The integer and fractional-sample delay stay constant for the entire block such that Δτ[0] = 0 is fulfilled. The changes of τ[n] over n are reflected by the delta delay Δτ[n]. It compensates for the limitation due to the periodicity of the delay rate application over the time-span of the modulation defined by the reciprocal of the sky frequency. The length of the block is calculated for each telescope separately regarding the extent of the delay rate over time per telescope. Within each block the following condition must be fulfilled,

$\begin{eqnarray}&&{f}_{0}{\rm{\Delta }}\tau [{n}_{i}]\lt 1\end{eqnarray} \tag{ 11 }$

where n_i = 0,..,N_block − 1 is the time-index of the signal block, with N_block samples per block. Thus, the higher the delay rate the shorter the block interval is chosen to stay within the unambiguous period of the phase rotation function (sine and cosine functions in Equation (9)).

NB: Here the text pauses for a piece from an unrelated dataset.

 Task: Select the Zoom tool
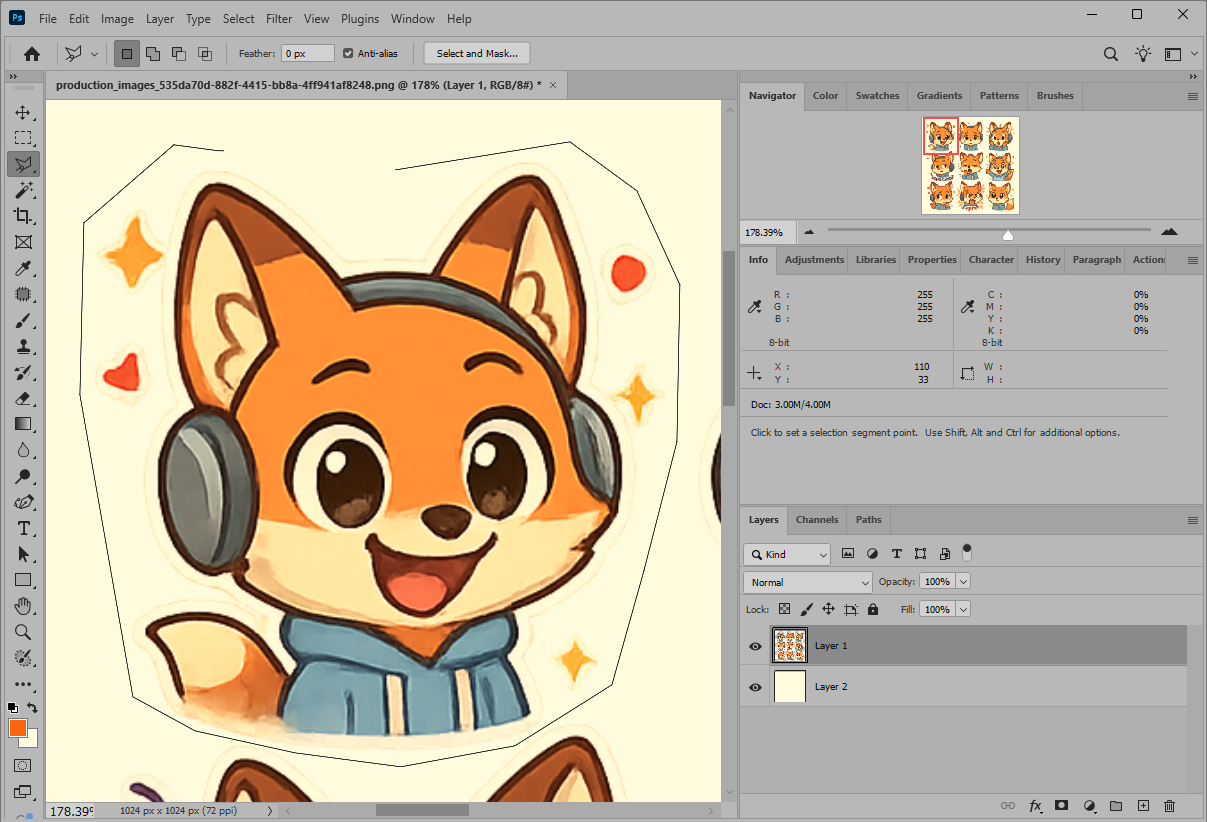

The delay rate algorithm described in this text applies a changing delay over time on the signal. The correlation software has to compensate for the changing delay which is referred to as fringe rotation within many previous works about the theory of radio interferometry (Thompson et al. 2017). For extremely low delay rates the changing delay compensation can even be applied to the correlation product (Deller et al. 2007). Since VieRDS operates only with single telescope data without the usage of the correlation product, the term fringe-rotation is avoided throughout this text because it is conceptually related to the correlation step.

3.5. Constant Phase Shift

In the frequency domain, the delay of a signal can be viewed as a phase shift Δϕ(f), which increases or decreases linearly with frequency, without the need for an offset at the base of the spectrum (Δϕ(0) = 0). This can be realized with the algorithms described in Section 3.3. The concept of VieRDS is that the signal for each channel with a different frequency at the sky is initially created at baseband. To simulate a delay that is linear across several channels with different sky frequencies, the signal of each channel must be shifted by a constant phase value. This is realized by replacing the argument of the sinusoid in (9) by a constant phase value Δϕ_a in radians, as

$\begin{eqnarray}&&\begin{array}{l}y[n]=x[n]\cos ({\rm{\Delta }}{\phi }_{a})\\ \quad +\,\mathrm{Im}(H(x[n]))\sin ({\rm{\Delta }}{\phi }_{a}).\end{array}\end{eqnarray} \tag{ 12 }$

All samples of the input signal x[n] are shifted by the same phase value ϕ and yield the real-valued output signal y[n]. Within VieRDS the lower sky frequency limit f_a of the channel frequency band is used to calculate the phase offset for the phases of the channel sky frequencies by

$\begin{eqnarray}&&{\rm{\Delta }}{\phi }_{a}=2\pi \,\tau \,{f}_{a}.\end{eqnarray} \tag{ 13 }$

The shift by the constant phase value for the signals of the individual channels at baseband takes the true phase values at sky frequency into account. The slope of the phases is realized with the delay application described in Section 3.3. Thus, the phase values of the signal, which is initially created at baseband, correspond to the phase values of the respective sky frequencies. The application of a constant phase shift makes it also possible to conveniently simulate other systematic phase changes. The concept of the phase shift application at baseband is illustrated in Figure 1.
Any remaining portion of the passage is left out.